L'Ukraine est sous les bombes, la Russie est sous embargo : la guerre menée par Vladimir Poutine a des conséquences jusqu'en Normandie. Les Russes sont depuis toujours des consommateurs avertis de calvados et il y a quelques jours encore, les importateurs continuaient de passer des commandes. Eux-mêmes n'imaginaient pas basculer du jour au lendemain dans une économie de guerre.

"Les dernières palettes sont parties la semaine dernière", explique Jean-Luc Pignol, le directeur de la distillerie Busnel à Cormeilles (Eure). "D'ailleurs, j'espère qu'on l'a bien fait payer..." L'anecdote illustre la soudaineté des événements. Avant le déclenchement des hostilités en Ukraine le 24 février, les Russes étaient de bons clients, fidèles et solvables. "Personne ne s'attendait à ça, en Russie comme ici", assure Jean-Luc Pignol qui préside aussi l'IDAC, l'interprofession des appellations cidricoles.

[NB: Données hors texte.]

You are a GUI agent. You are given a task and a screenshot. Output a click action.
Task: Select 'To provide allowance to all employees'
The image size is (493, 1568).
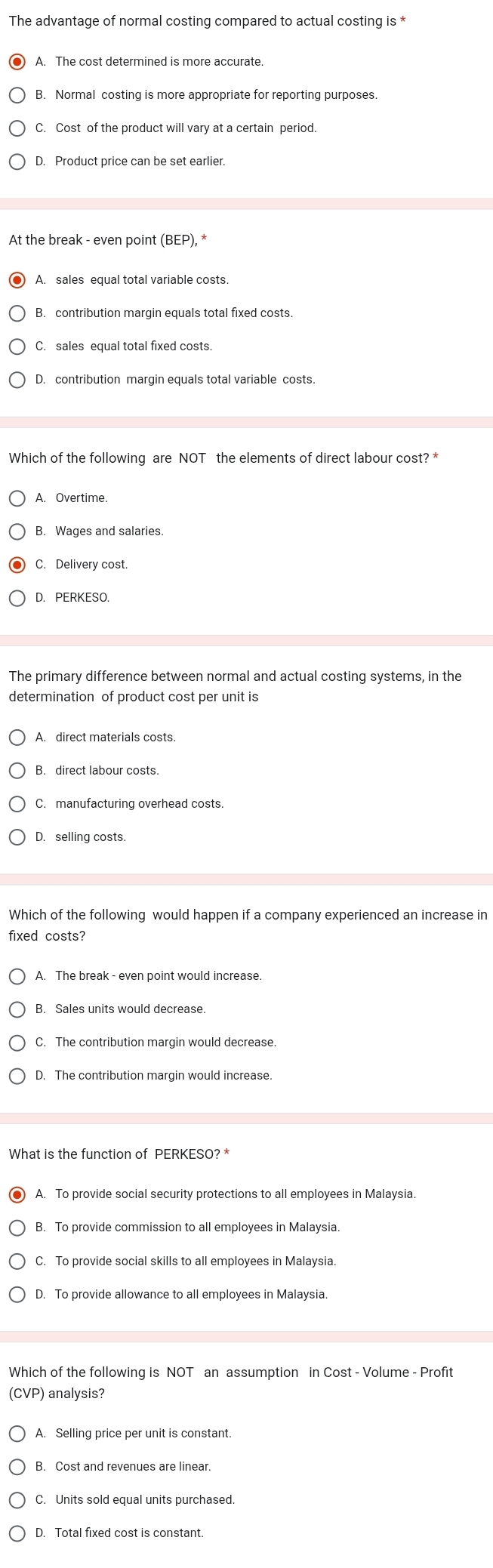click(17, 1295)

Un brin fataliste, il ajoute : "Personne n'est dans la tête de M. Poutine"

Dans l'entrepôt de Spirit France Diffusion à Reux (Calvados), une cargaison devait encore partir en début de semaine. "Ce sont des calvados et des armagnacs millésimés de grande valeur", explique Serge Der Sahagian, le directeur général. "Les routes logistiques étant coupées, on a informé nos clients qu'on ne pouvait pas expédier". Les adresses sur les bordereaux renseignent sur la destination de la marchandise : Moscou et Kiev... "Aujourd'hui, on ne peut pas encaisser de l'argent en provenance de Russie ni acheter là-bas", résume Jean-Luc Pignol. Les échanges commerciaux sont gelés.

En Ukraine, les clients ont des préoccupations d'une autre nature, dictées par la guerre. Sur Facebook, le directeur général des Calvados Drouin a publié l'émouvant message de son importateur ukrainien. 

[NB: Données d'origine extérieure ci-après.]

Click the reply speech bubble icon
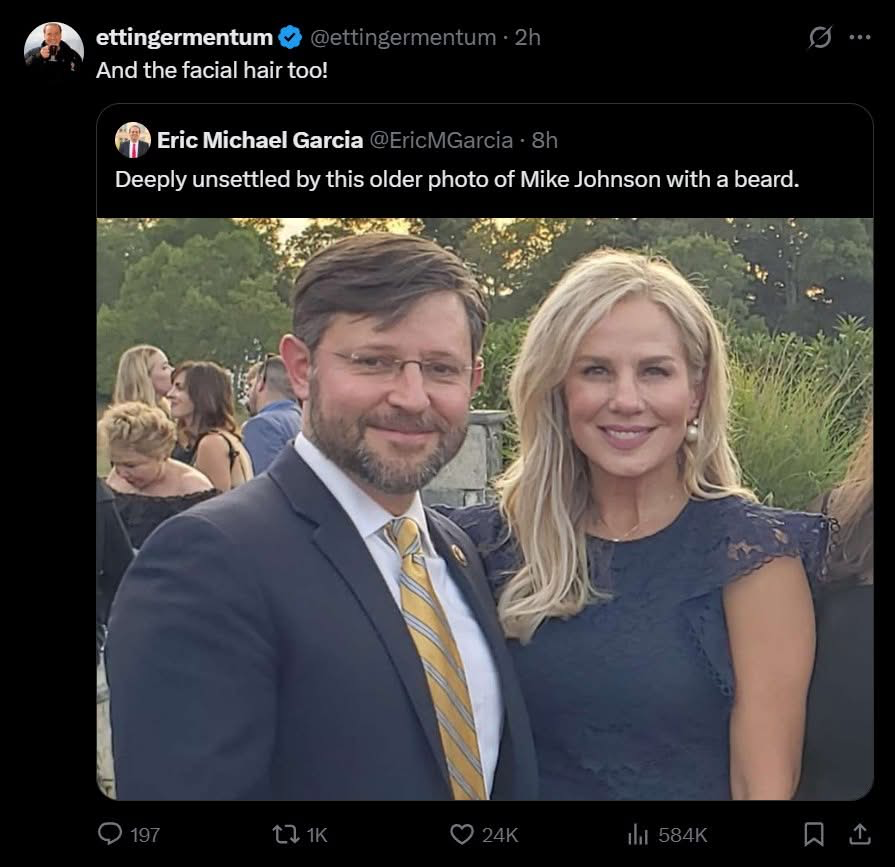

Chers partenaires et amis, peu importe où chacun de nous se trouve, tout le monde fait tout son possible pour soutenir notre peuple et protéger notre terre. Chacun de nous a son propre combat. Certains de nos hommes sont dans l'armée maintenant, d'autres ont rejoint les forces de résistance. Certains d'entre nous sont volontaires pour aider les personnes âgées, les animaux et les civils, la communication.

L'importateur ukrainien des Calvados Drouin

La Russie est un marché de connaisseurs

En 2020, un peu plus de 100 000 bouteilles ont été vendues en Russie. Les chiffres pour l'année 2021 ne sont pas encore totalement arrêtés, mais le marché se portait bien. La Russie n'est certes que le dixième marché à l'exportation pour le calvados. "Mais les Russes sont des connaisseurs. Ils recherchent des calvados vieillis, des goûts fins et complexes, explique Jean-Luc Pignol. Ils achètent le haut-de-gamme, c'est un peu la même clientèle que celle du cognac".

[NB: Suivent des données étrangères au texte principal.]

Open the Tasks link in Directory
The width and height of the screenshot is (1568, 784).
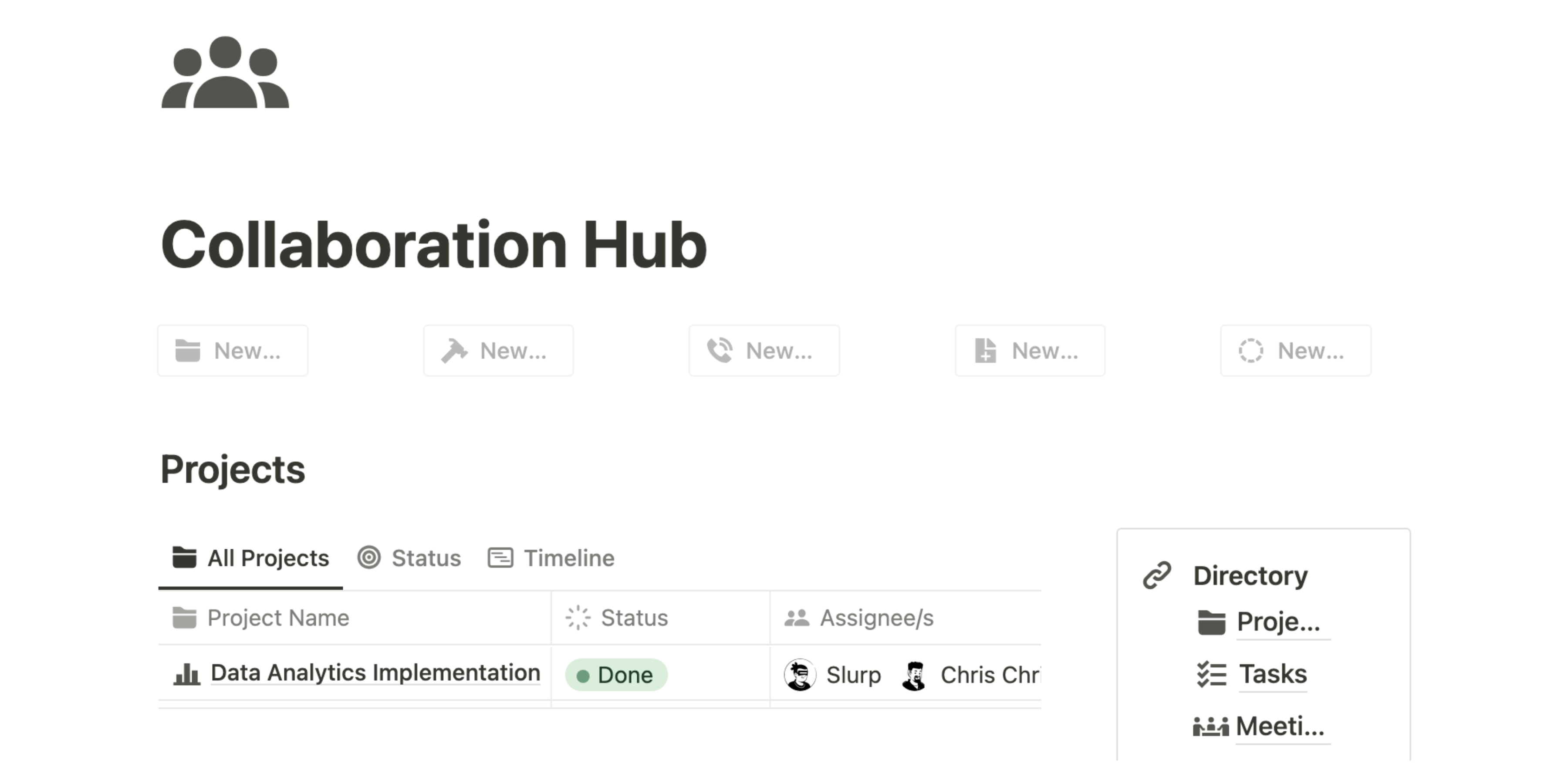tap(1273, 674)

Spirit France Diffusion commercialise des marques réputées comme Père Magloire, Boulard et Lecompte ainsi que des armagnacs. La Russie représente 15 % de ses ventes, "mais 25 % de notre rentabilité", précise son directeur. "Il y a peu de pays au monde comme ça. C'est vraiment un marché de connaisseurs. Notre entrée de gamme en Russie tourne autour de 50 euros la bouteille".

Le calvados va devoir trouver de nouveaux débouchés. Fort heureusement, certains marchés sont porteurs. En 2021, les ventes ont progressé de 30 % en France et les exportation ont augmenté de 1,4 %  "avec des progressions importantes sur certains marchés (Belgique + 30%, Suède + 30%, USA + 70%)", écrit l'IDAC. L'année dernière, les ventes de calvados ont quasiment retrouvé leur niveau d'avant la pandémie.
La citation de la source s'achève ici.